Hallelujah, it's March. Goodbye, winter blues and SAD, hello dog days of summer. Now that spring has sprung, the snow has melted, and the little birdies are a-courting, it's time to put winter behind us and look forward to sunny days. I can tell warm days are before us when the Pure Michigan ads come on, voiced in the dulcet tones of Tim Allen, former Michigander and current voice-over king. I get the warm fuzzies thinking about summer in Michigan, Campbell's Soup, the new Chevy Volt, and let's not forget, Buzz Lightyear.
Here in the Rust Belt, along with the annual return of robins and Canadian geese, the sprouting of green things from sodden ground, and the slow disappearance of mountains of dirty snow, we have something else to look forward to: enormous, car-eating potholes.
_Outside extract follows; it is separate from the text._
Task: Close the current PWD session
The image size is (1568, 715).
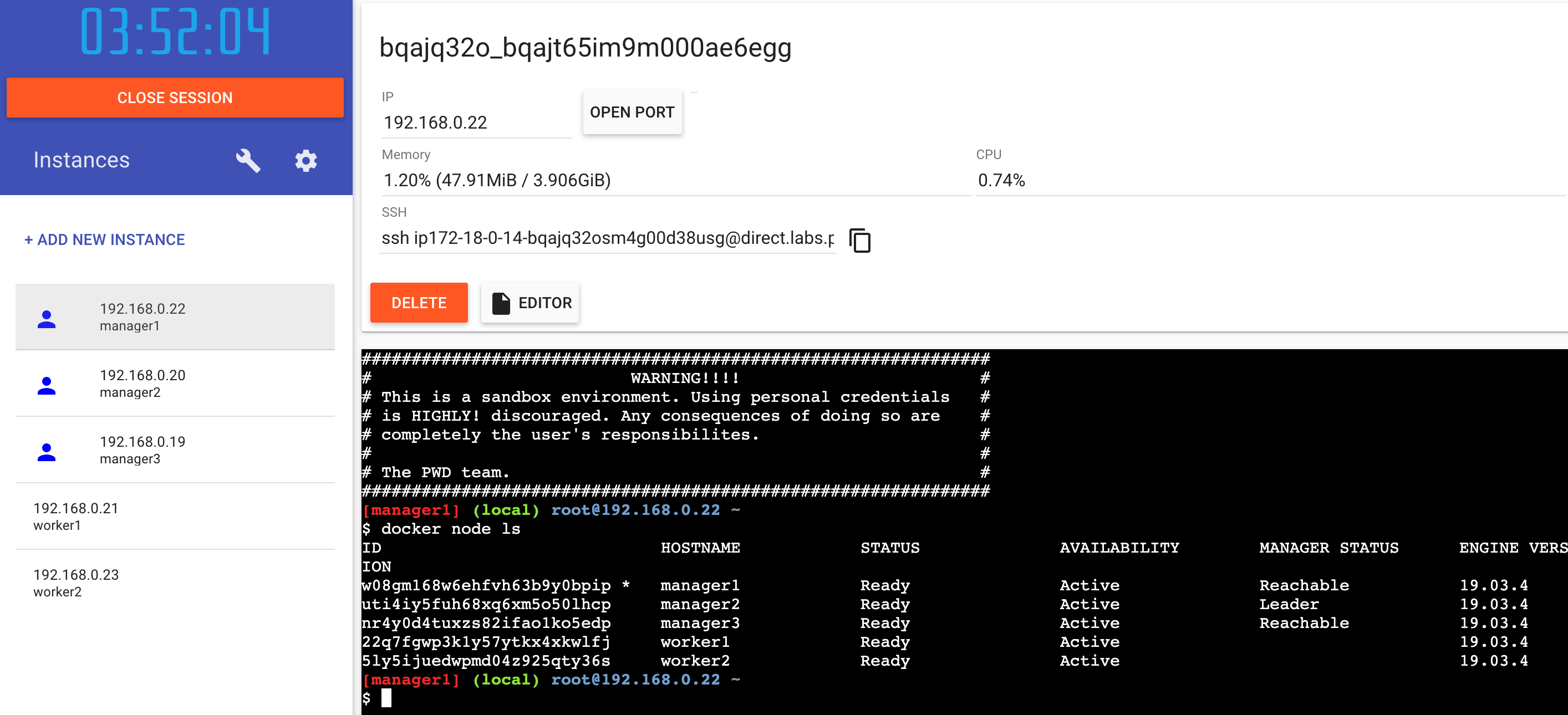Action: coord(175,98)
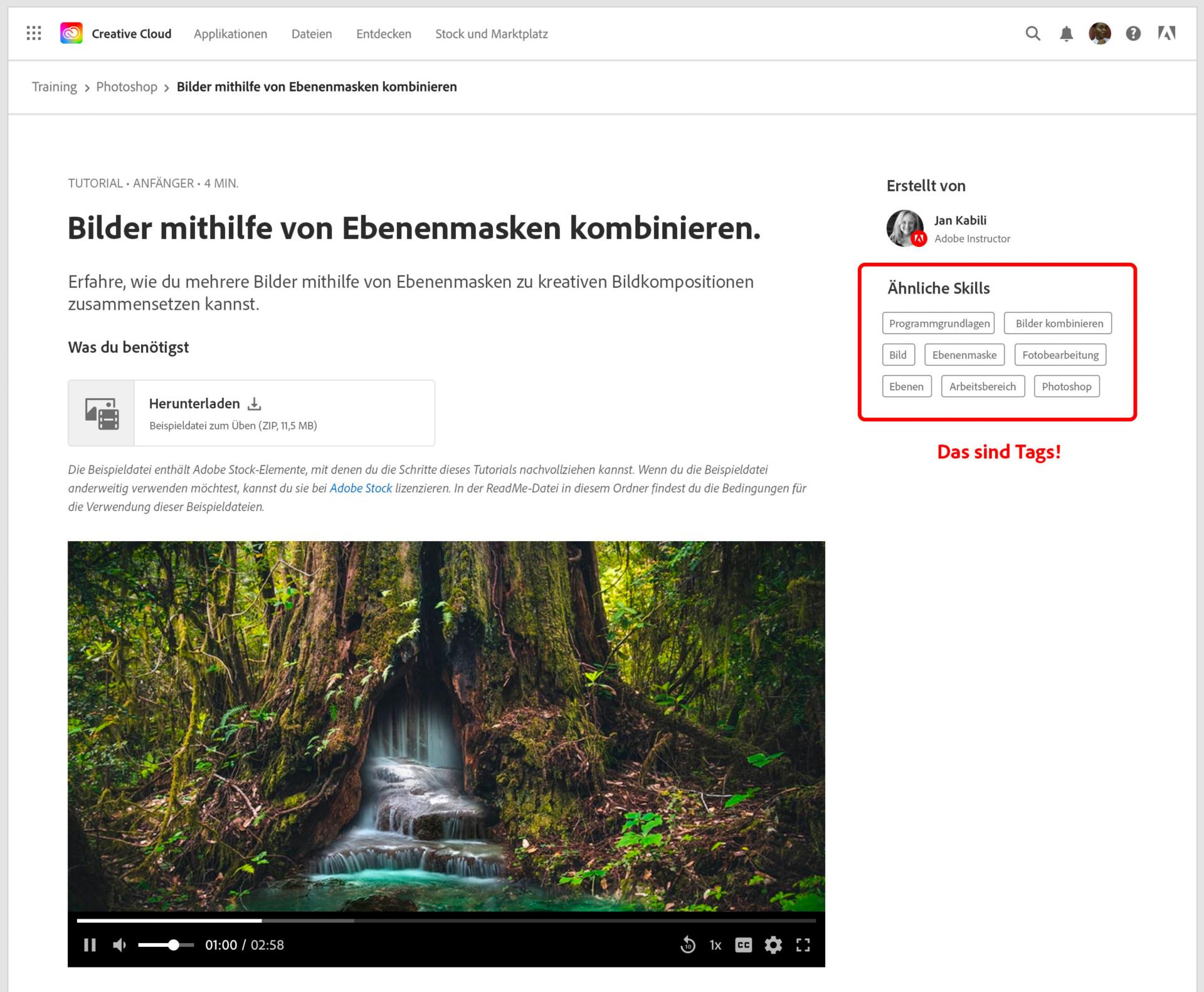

It's a common complaint, a yearly grousing. With just a hint of a mid-winter thaw, the pavement begins to pull away. One day the road to work is relatively smooth, the next day there's a hole you could take a bath in. It's happened to me: rim damage and a flat tire. But that was good news; I could have bottomed out my gas tank like my husband did with his car.
In Michigan, we are very well known for our potholes. People who know better don't spend spring here, no matter what Tim Allen says. Even Ohioans and Indianans know better than to take a cruise into the state during pothole season, which stretches from mid-February to sometime in May, when the temporary work trucks make way for the real construction.
I've lived all over and puzzle over the pothole problem every year. Why is Michigan so hard hit? It's not as cold here as it is in Minnesota, North Dakota, Montana, and Alaska, and drivers actually have to use chains in the Rockies, yet late-winter motoring in the Mitten is like traversing a Third World country. Our southern neighbors have impeccable roads; I'm especially enamored of Ohio's slick pavement. What makes other states have smooth roadways?
John R Road north of Eleven Mile has been decaying since late December—a few months early. It's now like driving on the moon, so I avoid the area, taking back roads and side streets.
I like to think our pothole problem is due to the fact that we have terrible road construction to begin with. This is likely due in part to a state that can't afford decent roads, or one that is giving contracts to sub-standard contractors. Most of the time we play catch-up on the pothole situation, and the hazardous bridge situation, and everything else. Each summer since I've moved here, there has been constant work on I-94, the major artery to Chicago. The road is shut down for miles, one lane in each direction. The yearly shuttle moves from downtown Detroit, to the stretch between Battle Creek and Kalamazoo, to just outside of either far border.